Temos uma percepção diferente . Hoje em dia, caiu muito o estigma de transgenia. Pelo menos para a grande maioria da população. Acreditamos que o consumidor está muito mais preocupado com uma agricultura sustentável do que o produto ser transgênico ou não. Primeiro, porque passa por uma análise de segurança que nenhum outro alimento que a gente consome passa. E, basicamente, o transgênico está presente em 100% da alimentação. É um paradigma enorme de um setor muito tradicional. Toda a vez que a gente fala em inovação, há um receio ligado a algum apego do passado. É esperado que isso aconteça. Se a gente pensar friamente, do que é feito o pão? Farinha, água, óleo ou margarina e açúcar. O óleo e a margarina são transgênicos. Existe cana transgênica, então pode ser também. E o trigo nisso não vai fazer diferença. Aí se fala do macarrão, que é só água e trigo. Mas e quem não põe óleo para cozinhar o macarrão? O óleo é transgênico. Acaba fazendo o molho, põe amido de milho ali. É muito cotidiano. É só uma questão de que isso é seguro e já faz parte da nossa alimentação.
A entrada do produto argentino também não seria imediata?
Está longe. Não é assim. Hoje, mesmo se quisesse, na Argentina não tem variedade comercial aprovada, volume para chegar. Então, demora. Segundo, a comercialização no Brasil poderia vir a partir de 2023, fazer as importações da Argentina, antes disso, não. E, mesmo assim, você pensa que uma variedade de soja, que é uma commodity, do produto transgênico, hoje está com 80%, 90%, mas demorou anos para chegar nessa escala e com vários eventos e várias empresas. Trigo é um mercado de especialidade muito diferente. Então, a gente acredita que dificilmente vai acompanhar a proporção da soja. E o trigo tem a questão de qualidade muito forte. A gente sempre vai trabalhar com um modelo de segregação, do que é transgênico e o que não é. E sempre haverá opção de compra. Será uma opção para o consumidor e é uma questão mais para frente. É um processo que está em discussão com toda a cadeia, ninguém quer empurrar nada.
A TMG já obteve a liberação comercial para a soja com gene comercial no Brasil? Quando deve entrar no mercado?

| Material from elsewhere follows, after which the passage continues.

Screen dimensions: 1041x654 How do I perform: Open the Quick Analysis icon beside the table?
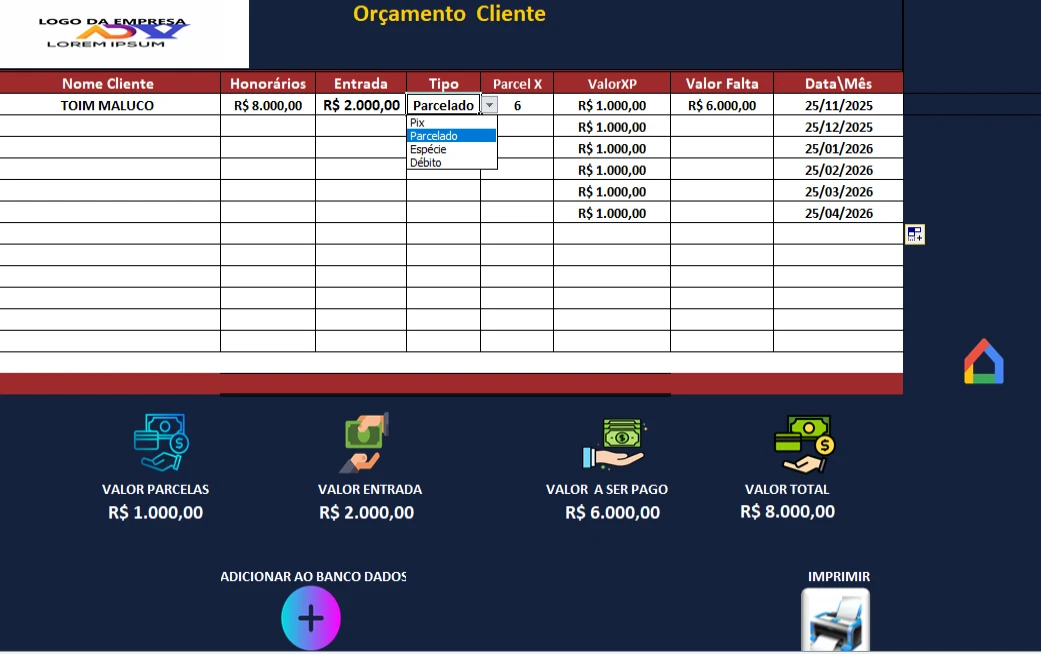[914, 235]
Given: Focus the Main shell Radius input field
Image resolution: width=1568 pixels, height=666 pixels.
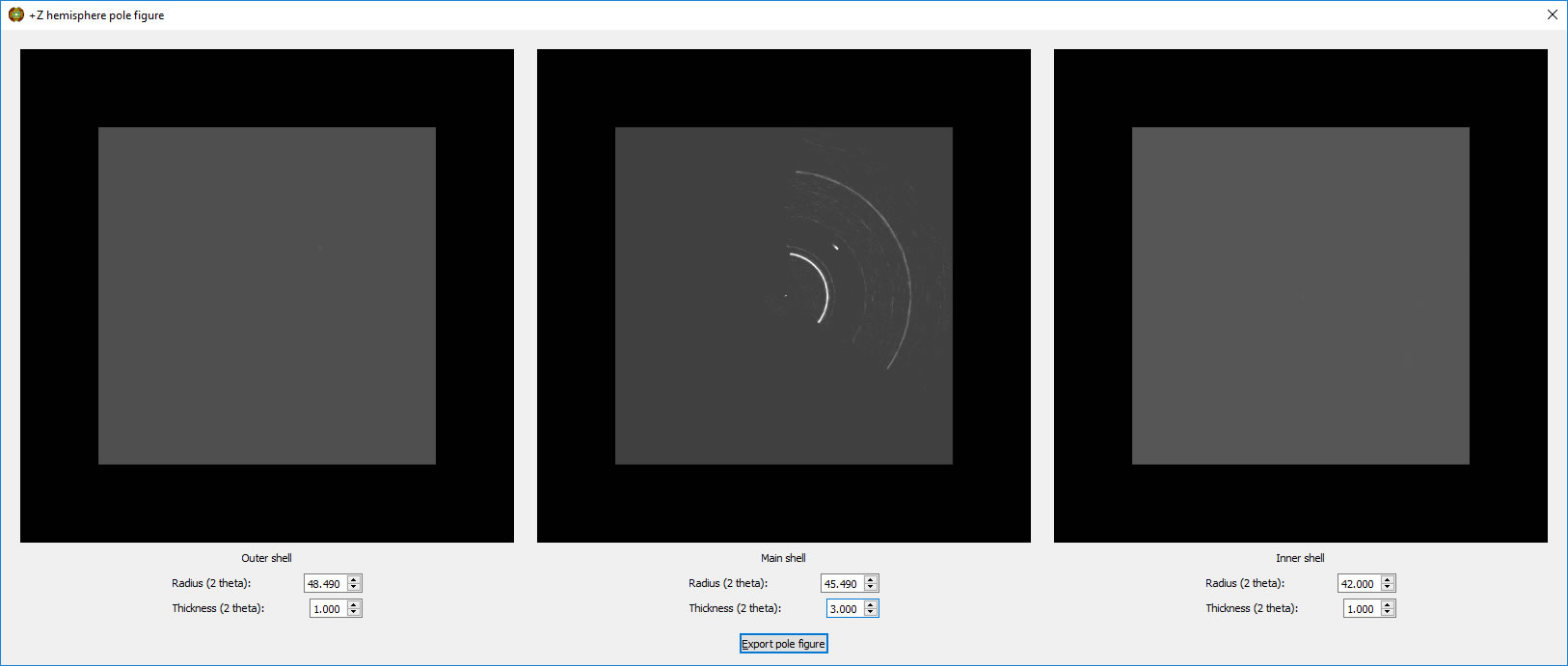Looking at the screenshot, I should [x=842, y=584].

Tem a parte da segurança analisada e poderia ser comercial, mas ainda não é porque falta em outros países que são importantes, como China e União Europeia. Você tem de pensar globalmente. Se não tiver aprovação em todos os países consumidores do produto, é muito arriscado lançar no mercado. A soja foi aprovada no Brasil em 2019, a gente conta com a aprovação da China ainda neste ano e na Europa em 2023. Então, a gente poderia comercializar em 2023.